Die nachfolgenden Abbildungen (Figuren 1, 3, 4 und 6 der Klagepatentschrift) veranschaulichen den Erfindungsgegenstand anhand eines bevorzugten Ausführungsbeispiels.

Die Beklagte zu 1), deren alleinige Geschäftsführerin die Beklagte zu 2) ist, stellt her und vertreibt unter der Typenbezeichnung „X …-Y“ direkt angetriebene Gabelfräsköpfe. Deren nähere Ausgestaltung und Funktionsweise erschließt sich aus den als Anlagen K 7, K 7a, B 3 und B 4 vorliegenden Zeichnungen, einem Verkaufsprospekt (K 8) sowie einem Auszug aus der Homepage der Beklagten (K 9). Nachfolgend ist die Bildfolge nach Anlagen B 3, B 4 eingeblendet.
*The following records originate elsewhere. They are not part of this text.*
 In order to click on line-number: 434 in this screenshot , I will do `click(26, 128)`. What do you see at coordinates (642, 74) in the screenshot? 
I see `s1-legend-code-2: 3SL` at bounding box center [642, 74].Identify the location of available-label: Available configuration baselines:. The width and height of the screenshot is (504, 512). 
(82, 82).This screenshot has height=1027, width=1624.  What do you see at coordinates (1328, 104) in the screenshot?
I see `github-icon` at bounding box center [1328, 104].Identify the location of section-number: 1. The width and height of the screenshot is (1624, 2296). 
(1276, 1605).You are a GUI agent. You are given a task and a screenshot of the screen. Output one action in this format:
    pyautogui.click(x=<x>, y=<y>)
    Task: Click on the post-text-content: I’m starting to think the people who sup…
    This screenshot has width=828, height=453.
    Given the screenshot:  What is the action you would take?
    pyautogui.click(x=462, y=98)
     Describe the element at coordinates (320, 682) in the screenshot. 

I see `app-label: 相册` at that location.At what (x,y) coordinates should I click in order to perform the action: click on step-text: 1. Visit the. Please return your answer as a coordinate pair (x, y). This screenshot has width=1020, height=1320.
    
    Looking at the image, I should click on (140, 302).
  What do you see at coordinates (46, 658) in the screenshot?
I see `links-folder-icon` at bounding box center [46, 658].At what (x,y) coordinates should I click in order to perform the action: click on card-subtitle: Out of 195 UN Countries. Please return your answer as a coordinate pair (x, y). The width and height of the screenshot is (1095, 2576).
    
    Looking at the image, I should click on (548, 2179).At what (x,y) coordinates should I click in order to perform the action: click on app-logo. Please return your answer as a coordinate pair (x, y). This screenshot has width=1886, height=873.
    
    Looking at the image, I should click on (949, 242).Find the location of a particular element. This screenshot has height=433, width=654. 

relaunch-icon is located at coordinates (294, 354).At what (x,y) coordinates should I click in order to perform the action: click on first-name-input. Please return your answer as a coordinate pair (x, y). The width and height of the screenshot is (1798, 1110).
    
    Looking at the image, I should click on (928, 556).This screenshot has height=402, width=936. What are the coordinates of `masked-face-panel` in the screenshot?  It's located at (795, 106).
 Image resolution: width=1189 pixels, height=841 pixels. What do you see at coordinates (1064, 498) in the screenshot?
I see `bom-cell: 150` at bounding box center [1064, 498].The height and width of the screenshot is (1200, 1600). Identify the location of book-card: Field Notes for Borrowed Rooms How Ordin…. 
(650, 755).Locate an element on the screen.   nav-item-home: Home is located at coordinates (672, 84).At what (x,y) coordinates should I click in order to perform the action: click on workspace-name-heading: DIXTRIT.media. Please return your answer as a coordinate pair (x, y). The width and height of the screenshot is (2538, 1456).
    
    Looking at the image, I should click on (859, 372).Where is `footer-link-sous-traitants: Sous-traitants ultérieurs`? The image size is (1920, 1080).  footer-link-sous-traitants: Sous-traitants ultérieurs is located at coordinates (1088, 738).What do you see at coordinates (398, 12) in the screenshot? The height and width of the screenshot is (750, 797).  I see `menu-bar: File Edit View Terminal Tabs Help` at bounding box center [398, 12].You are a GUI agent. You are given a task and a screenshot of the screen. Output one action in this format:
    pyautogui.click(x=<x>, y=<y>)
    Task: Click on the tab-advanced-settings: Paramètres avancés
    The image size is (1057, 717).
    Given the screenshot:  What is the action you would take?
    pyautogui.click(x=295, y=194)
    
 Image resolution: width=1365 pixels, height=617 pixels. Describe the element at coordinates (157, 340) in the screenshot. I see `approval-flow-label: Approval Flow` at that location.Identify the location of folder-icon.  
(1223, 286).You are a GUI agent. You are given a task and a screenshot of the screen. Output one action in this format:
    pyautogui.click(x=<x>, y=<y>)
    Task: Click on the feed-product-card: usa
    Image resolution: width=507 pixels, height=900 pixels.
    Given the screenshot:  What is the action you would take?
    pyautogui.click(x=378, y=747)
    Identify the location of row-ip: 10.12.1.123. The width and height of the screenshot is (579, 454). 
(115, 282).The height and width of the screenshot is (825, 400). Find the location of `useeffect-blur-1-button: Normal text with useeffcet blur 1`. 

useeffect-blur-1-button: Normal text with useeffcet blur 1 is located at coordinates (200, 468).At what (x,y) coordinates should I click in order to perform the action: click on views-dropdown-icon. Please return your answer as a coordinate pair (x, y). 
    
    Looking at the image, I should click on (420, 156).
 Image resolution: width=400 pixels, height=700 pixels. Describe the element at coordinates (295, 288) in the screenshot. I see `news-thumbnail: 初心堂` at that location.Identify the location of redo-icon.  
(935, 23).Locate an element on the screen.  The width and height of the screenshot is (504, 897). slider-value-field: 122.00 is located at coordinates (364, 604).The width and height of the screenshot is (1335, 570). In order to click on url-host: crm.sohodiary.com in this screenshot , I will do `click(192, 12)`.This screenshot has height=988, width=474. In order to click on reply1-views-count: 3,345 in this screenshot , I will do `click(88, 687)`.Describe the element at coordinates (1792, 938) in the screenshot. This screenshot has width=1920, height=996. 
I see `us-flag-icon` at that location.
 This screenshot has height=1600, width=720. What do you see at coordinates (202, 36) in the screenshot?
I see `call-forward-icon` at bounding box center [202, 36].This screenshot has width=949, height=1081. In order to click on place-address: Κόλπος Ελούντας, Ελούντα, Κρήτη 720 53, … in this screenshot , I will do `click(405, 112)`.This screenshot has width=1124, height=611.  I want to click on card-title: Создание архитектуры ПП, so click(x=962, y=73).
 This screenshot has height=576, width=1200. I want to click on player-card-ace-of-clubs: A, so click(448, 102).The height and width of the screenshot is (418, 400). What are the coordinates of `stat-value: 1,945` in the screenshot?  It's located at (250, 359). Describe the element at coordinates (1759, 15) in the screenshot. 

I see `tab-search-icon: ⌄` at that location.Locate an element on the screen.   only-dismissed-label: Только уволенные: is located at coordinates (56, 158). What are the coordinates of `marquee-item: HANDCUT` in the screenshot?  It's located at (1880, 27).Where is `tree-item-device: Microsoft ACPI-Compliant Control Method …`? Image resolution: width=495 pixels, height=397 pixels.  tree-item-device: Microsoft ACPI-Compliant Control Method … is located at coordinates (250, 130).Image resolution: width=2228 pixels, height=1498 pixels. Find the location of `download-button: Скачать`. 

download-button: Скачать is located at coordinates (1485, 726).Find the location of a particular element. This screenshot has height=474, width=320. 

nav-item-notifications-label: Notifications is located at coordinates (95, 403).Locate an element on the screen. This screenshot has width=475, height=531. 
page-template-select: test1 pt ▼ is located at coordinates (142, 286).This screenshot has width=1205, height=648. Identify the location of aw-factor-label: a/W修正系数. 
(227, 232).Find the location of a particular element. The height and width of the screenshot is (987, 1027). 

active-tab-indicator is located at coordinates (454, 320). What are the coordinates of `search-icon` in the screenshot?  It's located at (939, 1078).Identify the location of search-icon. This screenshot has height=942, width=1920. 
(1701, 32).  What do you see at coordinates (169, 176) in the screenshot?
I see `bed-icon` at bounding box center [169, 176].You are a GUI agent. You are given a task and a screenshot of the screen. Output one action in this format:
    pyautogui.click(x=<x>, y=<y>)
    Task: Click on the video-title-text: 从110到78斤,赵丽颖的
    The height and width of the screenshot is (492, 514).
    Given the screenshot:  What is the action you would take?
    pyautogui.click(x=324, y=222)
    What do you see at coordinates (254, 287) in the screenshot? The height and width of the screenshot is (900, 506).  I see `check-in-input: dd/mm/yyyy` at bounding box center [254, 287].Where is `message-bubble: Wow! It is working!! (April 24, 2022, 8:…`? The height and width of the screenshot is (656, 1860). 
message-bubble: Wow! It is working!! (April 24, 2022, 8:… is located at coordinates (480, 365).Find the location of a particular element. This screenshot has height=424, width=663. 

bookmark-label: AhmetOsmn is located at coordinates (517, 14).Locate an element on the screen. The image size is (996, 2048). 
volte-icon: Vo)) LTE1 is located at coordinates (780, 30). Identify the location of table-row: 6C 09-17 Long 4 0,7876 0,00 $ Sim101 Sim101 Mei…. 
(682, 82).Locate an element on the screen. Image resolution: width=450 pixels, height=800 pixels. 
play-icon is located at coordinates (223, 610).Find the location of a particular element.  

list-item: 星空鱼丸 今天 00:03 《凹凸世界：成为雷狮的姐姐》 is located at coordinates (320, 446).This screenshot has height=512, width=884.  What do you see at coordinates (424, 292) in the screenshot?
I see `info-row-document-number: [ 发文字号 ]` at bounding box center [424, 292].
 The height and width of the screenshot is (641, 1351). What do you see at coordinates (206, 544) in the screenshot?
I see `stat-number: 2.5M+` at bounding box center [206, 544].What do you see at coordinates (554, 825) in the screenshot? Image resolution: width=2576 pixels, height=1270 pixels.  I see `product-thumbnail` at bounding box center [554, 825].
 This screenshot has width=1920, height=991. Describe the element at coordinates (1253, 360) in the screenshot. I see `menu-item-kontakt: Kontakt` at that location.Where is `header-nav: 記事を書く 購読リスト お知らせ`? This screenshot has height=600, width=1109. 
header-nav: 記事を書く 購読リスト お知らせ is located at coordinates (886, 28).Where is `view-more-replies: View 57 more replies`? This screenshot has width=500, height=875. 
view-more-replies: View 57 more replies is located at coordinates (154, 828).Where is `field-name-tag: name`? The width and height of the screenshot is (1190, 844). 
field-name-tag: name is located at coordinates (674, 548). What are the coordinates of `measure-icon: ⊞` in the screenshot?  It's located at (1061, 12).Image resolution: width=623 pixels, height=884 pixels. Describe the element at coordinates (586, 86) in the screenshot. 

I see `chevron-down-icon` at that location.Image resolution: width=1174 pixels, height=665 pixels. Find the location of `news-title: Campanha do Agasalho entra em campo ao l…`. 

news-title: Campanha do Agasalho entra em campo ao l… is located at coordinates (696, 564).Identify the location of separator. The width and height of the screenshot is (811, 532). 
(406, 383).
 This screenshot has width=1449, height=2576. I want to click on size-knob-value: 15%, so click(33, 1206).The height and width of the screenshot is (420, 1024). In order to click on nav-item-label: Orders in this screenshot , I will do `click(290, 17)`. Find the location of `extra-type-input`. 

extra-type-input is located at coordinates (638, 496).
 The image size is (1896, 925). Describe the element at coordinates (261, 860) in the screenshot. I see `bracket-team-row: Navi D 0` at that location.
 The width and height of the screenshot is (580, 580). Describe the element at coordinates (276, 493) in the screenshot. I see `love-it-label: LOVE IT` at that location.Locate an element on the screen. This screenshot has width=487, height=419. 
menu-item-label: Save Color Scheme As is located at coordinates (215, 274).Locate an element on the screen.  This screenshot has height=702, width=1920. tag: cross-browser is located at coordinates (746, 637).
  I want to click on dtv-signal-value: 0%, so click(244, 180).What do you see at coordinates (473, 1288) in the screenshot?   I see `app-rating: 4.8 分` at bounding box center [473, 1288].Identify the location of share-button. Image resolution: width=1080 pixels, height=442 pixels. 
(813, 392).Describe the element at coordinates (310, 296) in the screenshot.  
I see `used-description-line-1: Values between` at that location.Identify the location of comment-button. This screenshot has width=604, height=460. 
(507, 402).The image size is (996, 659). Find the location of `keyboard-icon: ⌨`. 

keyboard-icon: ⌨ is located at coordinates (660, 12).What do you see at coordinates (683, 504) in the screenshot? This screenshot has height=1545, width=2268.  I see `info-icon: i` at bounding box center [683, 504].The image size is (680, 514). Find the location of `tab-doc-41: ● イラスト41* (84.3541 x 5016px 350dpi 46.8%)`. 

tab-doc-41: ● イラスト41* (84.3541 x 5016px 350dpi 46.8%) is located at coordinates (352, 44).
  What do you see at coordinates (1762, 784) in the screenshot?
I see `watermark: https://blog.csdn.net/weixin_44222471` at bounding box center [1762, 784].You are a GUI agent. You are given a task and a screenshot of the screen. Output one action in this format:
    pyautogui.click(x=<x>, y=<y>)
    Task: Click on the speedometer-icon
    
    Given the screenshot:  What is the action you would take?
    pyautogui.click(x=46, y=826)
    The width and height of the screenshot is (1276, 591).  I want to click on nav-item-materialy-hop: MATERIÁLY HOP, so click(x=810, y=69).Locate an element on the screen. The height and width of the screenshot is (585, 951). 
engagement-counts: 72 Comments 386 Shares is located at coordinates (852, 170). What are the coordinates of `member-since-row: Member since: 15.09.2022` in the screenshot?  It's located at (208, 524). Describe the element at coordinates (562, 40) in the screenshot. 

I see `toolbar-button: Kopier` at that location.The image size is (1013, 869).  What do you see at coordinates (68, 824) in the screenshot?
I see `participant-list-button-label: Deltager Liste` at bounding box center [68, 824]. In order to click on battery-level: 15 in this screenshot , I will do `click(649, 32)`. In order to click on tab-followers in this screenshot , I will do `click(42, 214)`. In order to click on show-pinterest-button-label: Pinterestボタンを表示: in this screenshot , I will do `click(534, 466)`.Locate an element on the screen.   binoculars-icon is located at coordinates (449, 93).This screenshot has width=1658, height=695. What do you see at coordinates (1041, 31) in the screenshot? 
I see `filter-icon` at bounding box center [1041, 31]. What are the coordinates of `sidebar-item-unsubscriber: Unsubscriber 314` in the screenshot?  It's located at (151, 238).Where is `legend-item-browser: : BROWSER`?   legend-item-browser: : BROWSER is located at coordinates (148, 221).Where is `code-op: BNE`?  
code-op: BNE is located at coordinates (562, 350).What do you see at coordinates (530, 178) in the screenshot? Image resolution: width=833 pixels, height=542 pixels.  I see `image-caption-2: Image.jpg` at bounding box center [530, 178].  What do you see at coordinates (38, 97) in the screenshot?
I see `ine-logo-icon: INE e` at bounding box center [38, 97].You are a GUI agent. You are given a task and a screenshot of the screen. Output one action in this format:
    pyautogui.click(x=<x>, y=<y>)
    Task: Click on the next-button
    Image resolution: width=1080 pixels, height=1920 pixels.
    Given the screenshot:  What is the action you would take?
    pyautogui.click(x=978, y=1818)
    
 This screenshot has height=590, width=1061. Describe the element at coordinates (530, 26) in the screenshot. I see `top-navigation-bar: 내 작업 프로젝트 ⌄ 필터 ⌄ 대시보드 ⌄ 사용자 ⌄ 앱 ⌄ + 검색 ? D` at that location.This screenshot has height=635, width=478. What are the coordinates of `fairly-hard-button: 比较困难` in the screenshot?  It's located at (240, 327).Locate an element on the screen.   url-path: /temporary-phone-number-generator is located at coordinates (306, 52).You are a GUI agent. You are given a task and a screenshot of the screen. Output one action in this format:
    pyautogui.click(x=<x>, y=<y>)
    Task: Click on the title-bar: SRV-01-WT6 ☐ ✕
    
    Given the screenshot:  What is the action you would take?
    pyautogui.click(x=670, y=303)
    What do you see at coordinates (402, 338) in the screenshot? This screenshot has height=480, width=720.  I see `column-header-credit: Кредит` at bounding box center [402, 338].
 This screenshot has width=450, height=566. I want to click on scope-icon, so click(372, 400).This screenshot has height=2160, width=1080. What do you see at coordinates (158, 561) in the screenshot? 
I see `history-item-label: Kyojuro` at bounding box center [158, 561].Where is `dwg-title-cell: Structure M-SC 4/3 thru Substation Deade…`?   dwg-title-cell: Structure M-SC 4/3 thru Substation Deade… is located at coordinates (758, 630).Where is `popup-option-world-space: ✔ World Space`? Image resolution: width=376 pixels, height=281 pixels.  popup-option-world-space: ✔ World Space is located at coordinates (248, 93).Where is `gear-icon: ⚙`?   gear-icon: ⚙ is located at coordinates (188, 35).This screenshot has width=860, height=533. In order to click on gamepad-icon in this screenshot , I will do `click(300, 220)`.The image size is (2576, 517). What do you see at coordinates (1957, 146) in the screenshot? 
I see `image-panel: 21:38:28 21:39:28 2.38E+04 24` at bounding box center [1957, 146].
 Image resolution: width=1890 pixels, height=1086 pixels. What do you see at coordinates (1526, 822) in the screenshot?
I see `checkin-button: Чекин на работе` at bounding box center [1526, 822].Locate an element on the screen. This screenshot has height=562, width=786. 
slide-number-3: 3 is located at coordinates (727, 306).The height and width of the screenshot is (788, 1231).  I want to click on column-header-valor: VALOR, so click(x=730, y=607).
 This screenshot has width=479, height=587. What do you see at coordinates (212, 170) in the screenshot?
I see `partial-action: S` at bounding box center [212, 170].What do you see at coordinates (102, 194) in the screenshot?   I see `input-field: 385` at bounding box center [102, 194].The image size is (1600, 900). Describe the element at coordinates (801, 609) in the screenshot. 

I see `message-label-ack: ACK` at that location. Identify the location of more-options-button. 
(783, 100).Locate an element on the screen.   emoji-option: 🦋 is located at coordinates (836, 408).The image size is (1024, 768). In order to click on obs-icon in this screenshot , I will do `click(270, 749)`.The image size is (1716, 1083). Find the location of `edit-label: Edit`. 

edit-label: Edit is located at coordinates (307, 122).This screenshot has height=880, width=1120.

Die Klägerin ist der Auffassung, dass die Fräsköpfe des Typs „X…-Y“ wortsinngemäß von der technischen Lehre des Klagepatents Gebrauch machen. Sie nimmt die Beklagten deshalb aus dem Gesichtspunkt der Patentverletzung auf Unterlassung, Rechnungslegung und Schadensersatz in Anspruch. Letzteren beziffert die Klägerin in Höhe auf die gerichtliche Verfahrensgebühr nicht anrechenbarer patentanwaltlicher Abmahnkosten von 1.050,– €. Wegen der Einzelheiten wird insoweit auf den Schriftsatz vom 5. April 2007 (Seite 11, GA 47) verwiesen. Die Klägerin stützt sich außerdem auf eine Kostenrechnung der Patentanwälte der Klägerin vom 14. Juni 2006 (Anlage K 12), die über 1.050,– € netto lautet und auf die die Klägerin unwidersprochen 1.050,– € gezahlt hat.

Die Klägerin beantragt,

wie erkannt.

Die Beklagten beantragen,

die Klage abzuweisen.

Sie bestreiten die örtliche Zuständigkeit des Landgerichts Düsseldorf und leugnen den Vorwurf der Patentverletzung. Die Beklagte zu 2) ist ferner der Auffassung, dass jedenfalls sie keine Verantwortlichkeit treffe, weil sie unternehmensintern für technische Belange nicht zuständig (gewesen) sei.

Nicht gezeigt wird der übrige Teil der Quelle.